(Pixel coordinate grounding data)
☆ ☆ ☆ ☆ ☆

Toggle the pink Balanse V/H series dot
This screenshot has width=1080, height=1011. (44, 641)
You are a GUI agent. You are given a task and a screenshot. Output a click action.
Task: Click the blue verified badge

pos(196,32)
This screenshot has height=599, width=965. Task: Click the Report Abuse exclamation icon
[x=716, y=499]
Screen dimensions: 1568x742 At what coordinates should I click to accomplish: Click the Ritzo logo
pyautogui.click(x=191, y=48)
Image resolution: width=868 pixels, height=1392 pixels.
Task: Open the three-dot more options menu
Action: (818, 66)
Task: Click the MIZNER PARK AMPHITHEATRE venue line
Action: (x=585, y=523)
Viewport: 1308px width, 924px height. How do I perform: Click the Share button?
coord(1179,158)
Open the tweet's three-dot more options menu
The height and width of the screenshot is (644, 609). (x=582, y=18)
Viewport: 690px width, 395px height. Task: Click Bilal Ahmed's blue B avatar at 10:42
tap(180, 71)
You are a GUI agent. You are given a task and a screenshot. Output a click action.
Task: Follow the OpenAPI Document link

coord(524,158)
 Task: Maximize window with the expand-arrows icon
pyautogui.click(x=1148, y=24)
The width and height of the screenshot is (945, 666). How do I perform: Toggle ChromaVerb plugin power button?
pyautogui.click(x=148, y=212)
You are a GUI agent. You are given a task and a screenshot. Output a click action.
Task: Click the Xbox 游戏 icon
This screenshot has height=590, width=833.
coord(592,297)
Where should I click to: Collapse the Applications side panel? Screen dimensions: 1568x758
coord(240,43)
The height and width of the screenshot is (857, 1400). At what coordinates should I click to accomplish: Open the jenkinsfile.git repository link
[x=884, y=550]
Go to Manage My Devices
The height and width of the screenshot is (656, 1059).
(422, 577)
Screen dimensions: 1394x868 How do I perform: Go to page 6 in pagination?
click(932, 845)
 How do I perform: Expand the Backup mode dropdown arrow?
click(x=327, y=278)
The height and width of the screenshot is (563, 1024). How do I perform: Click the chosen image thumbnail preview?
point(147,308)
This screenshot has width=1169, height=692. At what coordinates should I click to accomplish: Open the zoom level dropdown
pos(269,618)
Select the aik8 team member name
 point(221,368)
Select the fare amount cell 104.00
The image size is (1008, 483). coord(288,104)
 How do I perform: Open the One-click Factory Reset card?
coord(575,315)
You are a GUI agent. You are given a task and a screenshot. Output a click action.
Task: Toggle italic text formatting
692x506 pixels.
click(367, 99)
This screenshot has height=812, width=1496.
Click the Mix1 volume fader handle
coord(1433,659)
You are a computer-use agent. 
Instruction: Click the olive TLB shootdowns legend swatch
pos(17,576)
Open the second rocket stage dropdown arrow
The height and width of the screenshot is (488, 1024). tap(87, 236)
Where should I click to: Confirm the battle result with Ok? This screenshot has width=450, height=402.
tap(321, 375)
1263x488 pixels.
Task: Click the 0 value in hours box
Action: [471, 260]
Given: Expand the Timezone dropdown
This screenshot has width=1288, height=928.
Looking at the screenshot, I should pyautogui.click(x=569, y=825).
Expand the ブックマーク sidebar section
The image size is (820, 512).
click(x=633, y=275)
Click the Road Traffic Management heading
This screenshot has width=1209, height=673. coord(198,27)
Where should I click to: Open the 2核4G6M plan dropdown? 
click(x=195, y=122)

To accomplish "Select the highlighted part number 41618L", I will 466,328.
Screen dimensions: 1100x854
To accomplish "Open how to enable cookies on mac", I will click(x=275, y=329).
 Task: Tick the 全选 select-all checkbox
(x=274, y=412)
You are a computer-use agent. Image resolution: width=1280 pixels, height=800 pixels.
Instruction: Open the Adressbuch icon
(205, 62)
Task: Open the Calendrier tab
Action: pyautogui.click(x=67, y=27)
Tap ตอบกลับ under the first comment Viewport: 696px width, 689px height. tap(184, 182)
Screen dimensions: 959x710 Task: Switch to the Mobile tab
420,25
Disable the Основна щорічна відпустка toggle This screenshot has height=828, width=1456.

☆ ☆ ☆ ☆ ☆

■ Problem description: Could you print the lines of the records above from the one containing "You are a computer-use agent. Image" through the last, exactly and with no additions?

■ Result below:
You are a computer-use agent. Image resolution: width=1280 pixels, height=800 pixels.
Instruction: Open the Adressbuch icon
(205, 62)
Task: Open the Calendrier tab
Action: pyautogui.click(x=67, y=27)
Tap ตอบกลับ under the first comment Viewport: 696px width, 689px height. tap(184, 182)
Screen dimensions: 959x710 Task: Switch to the Mobile tab
420,25
Disable the Основна щорічна відпустка toggle This screenshot has height=828, width=1456.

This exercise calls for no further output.